Set the environment with --env <env>. The number of levels in the training set is specified with --num-levels <num>, and you can train on the entire level distribution by setting this flag to 0.

Using --long runs for 200M time steps and --short runs for 25M time steps and --vshort runs for 5M time steps. The experiments, especially with the --long flag, take a while. If it's run on the VMs, it will likely crash at some point (around 6pm is particularly likely), probably because the servers are preemtible. If they do, you can restart with the additional arguments --restore-id <run-id> and --restore-step <step> where you can read out the step from the tensor-board plot.

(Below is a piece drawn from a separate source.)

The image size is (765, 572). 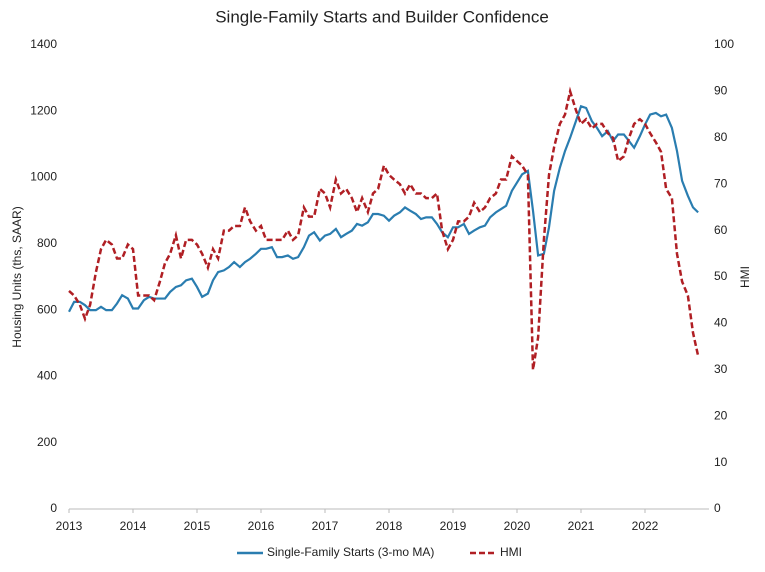 I want to click on y2-tick-label: 100, so click(x=724, y=44).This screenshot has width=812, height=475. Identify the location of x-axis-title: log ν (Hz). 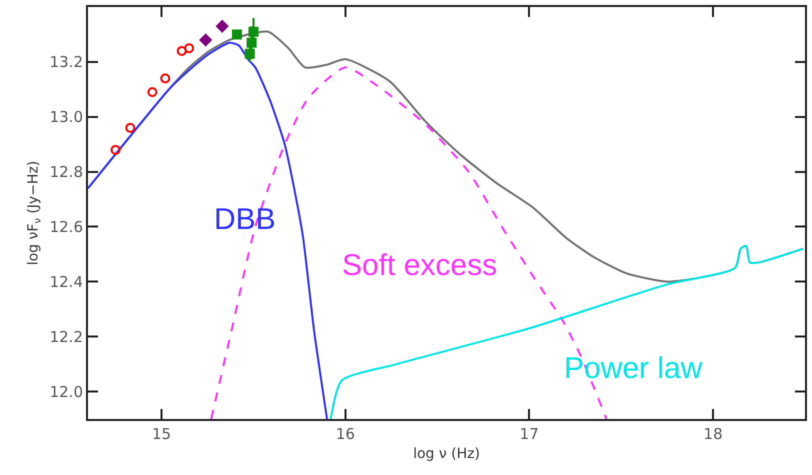
(446, 454).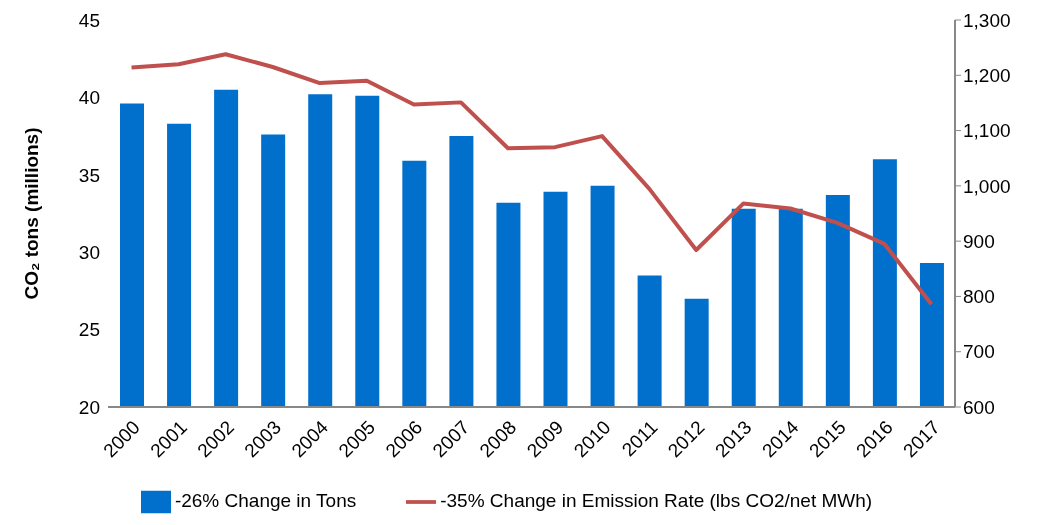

To use try out the custom representation loss, simply add in the flag --rep_loss. If you want to specify a weight to this loss, pass a number in the interval (0, 1] to --rep_lambda, otherwise the default weight is 1.

Plotting

A note on the tensorboard plots: For each run, you will see 4 different folders 'name_0', 'name_1', etc.. The 'name_0' version is the performance on the training set. The 'name_1' version is the performance on the test set. Furthermore, to compare to the paper you'll need to multiply the number of frames by 3, as tensorboard reports the frames per worker, whereas the paper reports the total number of frames used for training.

Using plots.py, fill in the path variable, as well as plotname, plotname_kl and the experiments dictionary where each entry corresponds to one line which will be the average over all run-ids listed in the corresponding list (see the script for examples.)